[[ DATA FOR THE TASK open ]]

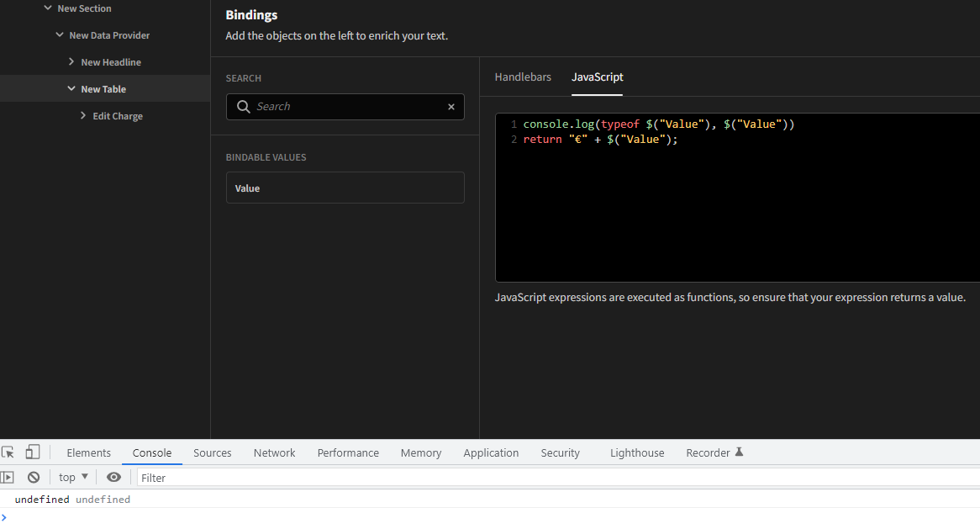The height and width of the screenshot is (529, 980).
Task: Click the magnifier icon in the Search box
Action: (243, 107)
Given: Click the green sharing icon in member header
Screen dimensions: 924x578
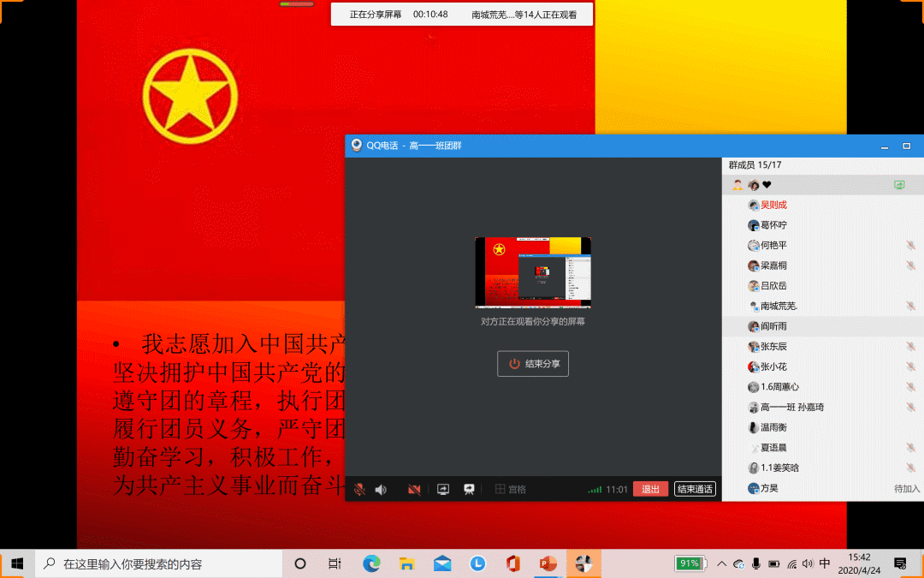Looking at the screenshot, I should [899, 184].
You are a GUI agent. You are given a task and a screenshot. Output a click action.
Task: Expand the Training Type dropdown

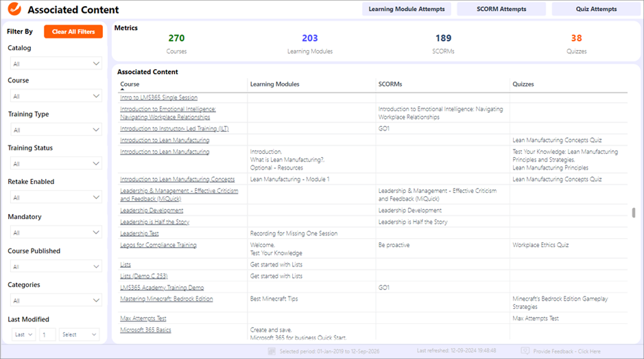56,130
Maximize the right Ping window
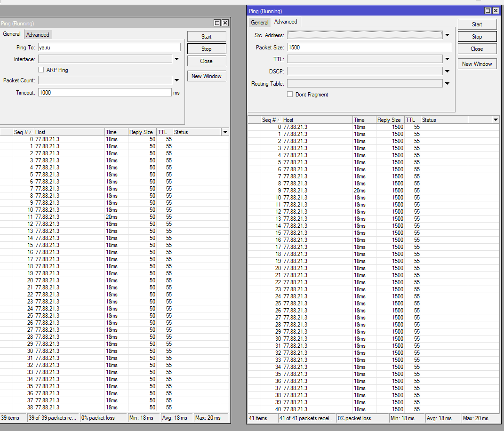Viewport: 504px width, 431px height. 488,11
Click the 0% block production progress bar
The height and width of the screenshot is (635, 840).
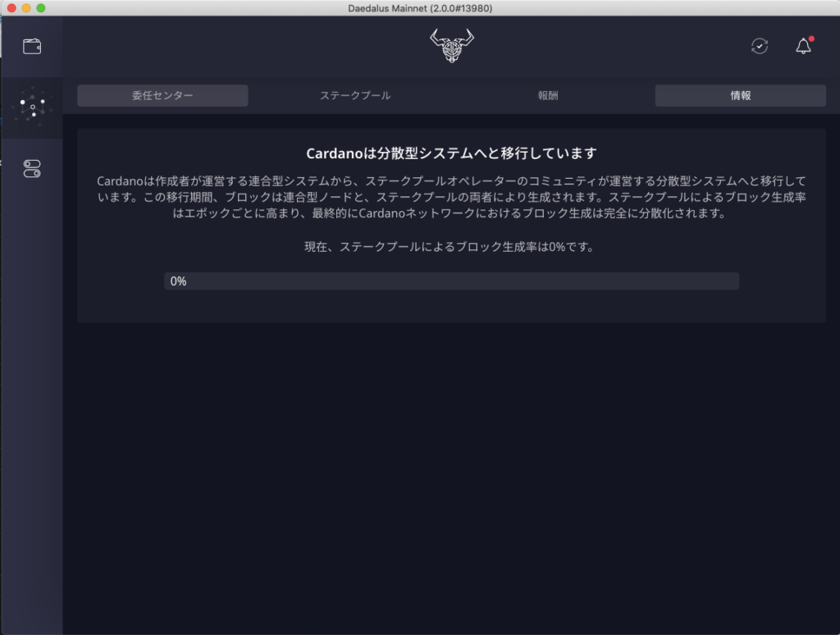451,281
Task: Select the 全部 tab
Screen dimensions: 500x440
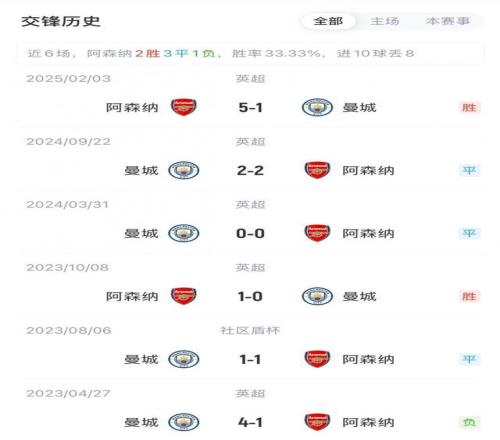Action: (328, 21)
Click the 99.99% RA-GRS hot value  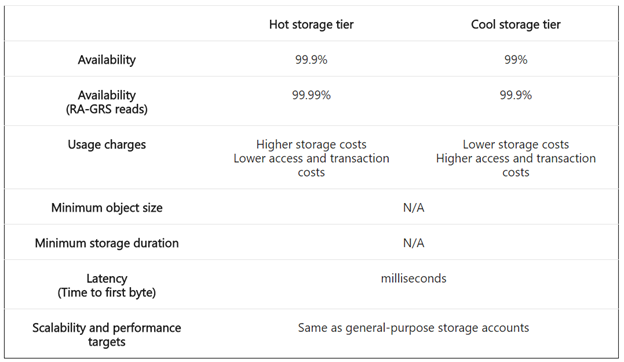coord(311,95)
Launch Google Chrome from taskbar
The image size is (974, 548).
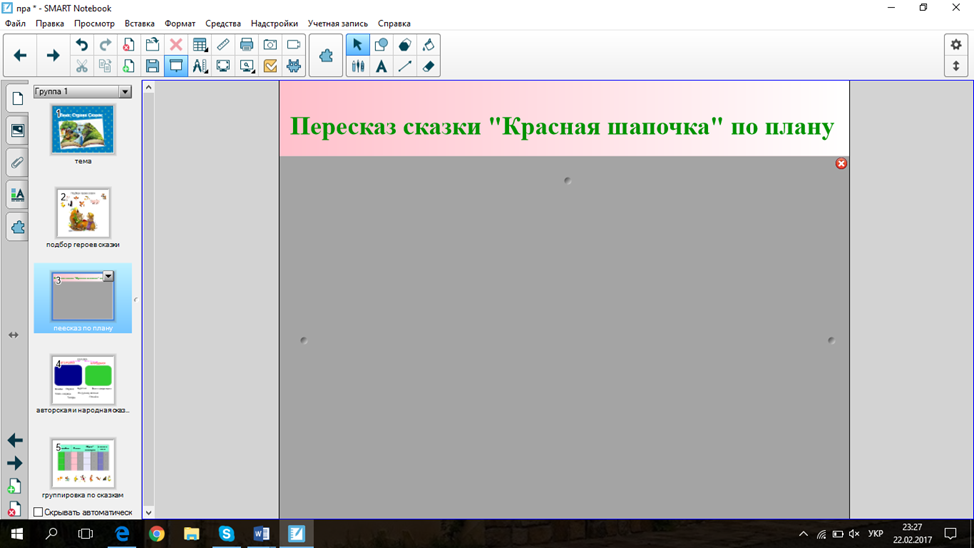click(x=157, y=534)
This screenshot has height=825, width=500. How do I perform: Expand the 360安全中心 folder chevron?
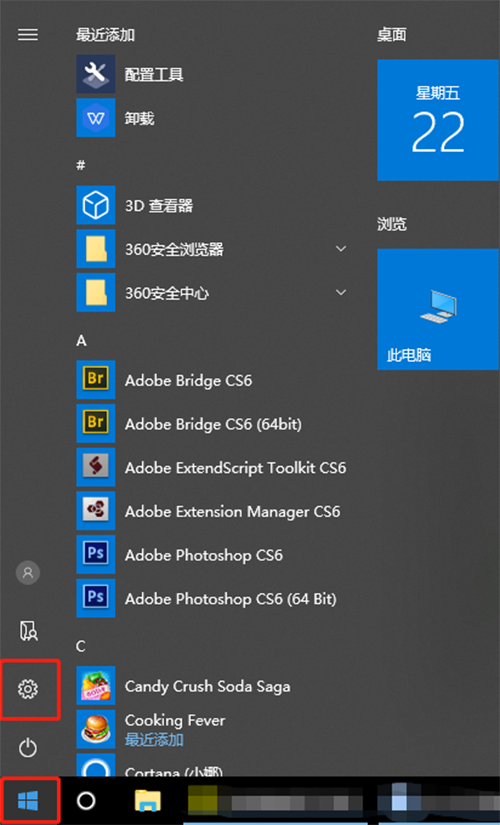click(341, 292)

[[ DATA FOR THE TASK closed ]]
[[ DATA FOR THE TASK open ]]

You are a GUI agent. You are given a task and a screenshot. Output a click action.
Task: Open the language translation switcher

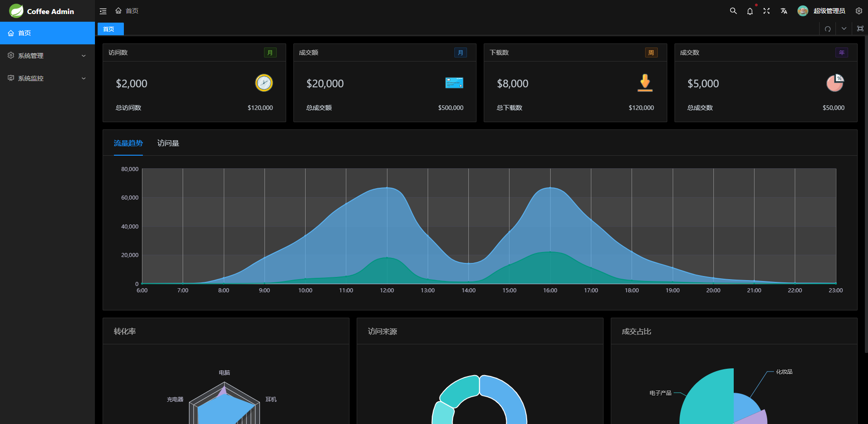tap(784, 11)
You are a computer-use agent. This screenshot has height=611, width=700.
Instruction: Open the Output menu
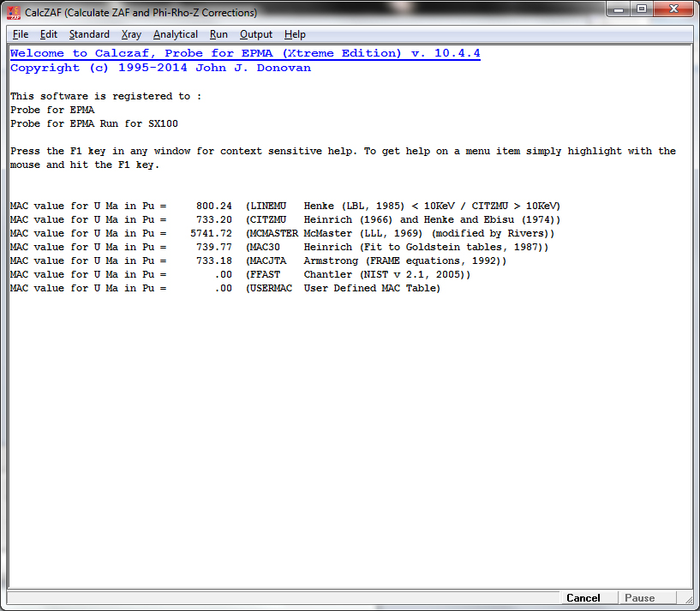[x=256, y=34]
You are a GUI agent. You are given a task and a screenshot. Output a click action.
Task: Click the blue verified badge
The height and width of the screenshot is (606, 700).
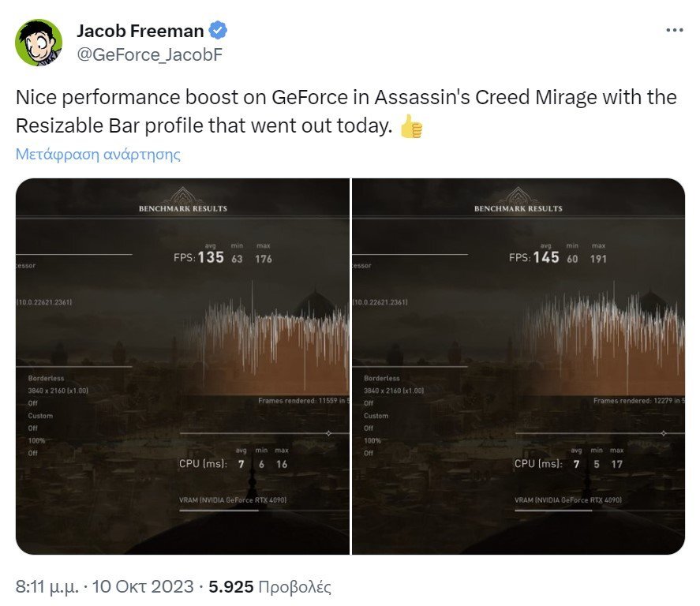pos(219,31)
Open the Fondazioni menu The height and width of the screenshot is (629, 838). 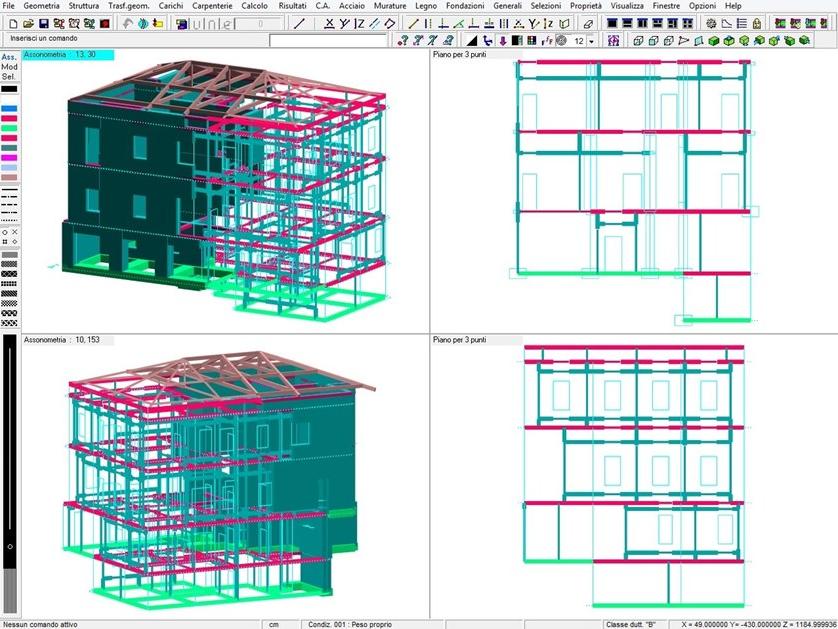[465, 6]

[[ DATA FOR THE TASK closed ]]
[[ DATA FOR THE TASK open ]]

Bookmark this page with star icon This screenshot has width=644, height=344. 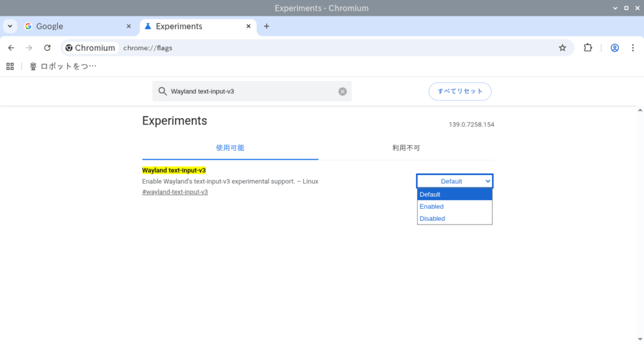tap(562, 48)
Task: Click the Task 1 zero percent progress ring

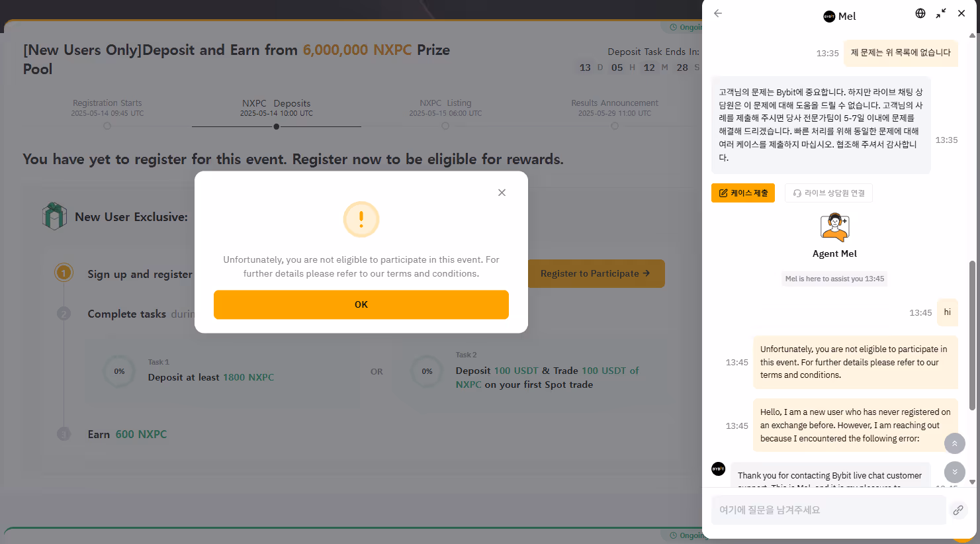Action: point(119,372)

[[ DATA FOR THE TASK closed ]]

In the material above, the stretch from the line with "Given: Click the" through the line with "Task: Select the 全部 tab" is to be given again exactly, minus the pictures.

Given: Click the green sharing icon in member header
Screen dimensions: 924x578
Looking at the screenshot, I should [899, 184].
You are a GUI agent. You are given a task and a screenshot. Output a click action.
Task: Expand the Training Type dropdown

56,130
Maximize the right Ping window
Viewport: 504px width, 431px height. 488,11
Click the 0% block production progress bar
The height and width of the screenshot is (635, 840).
451,281
Task: Select the 全部 tab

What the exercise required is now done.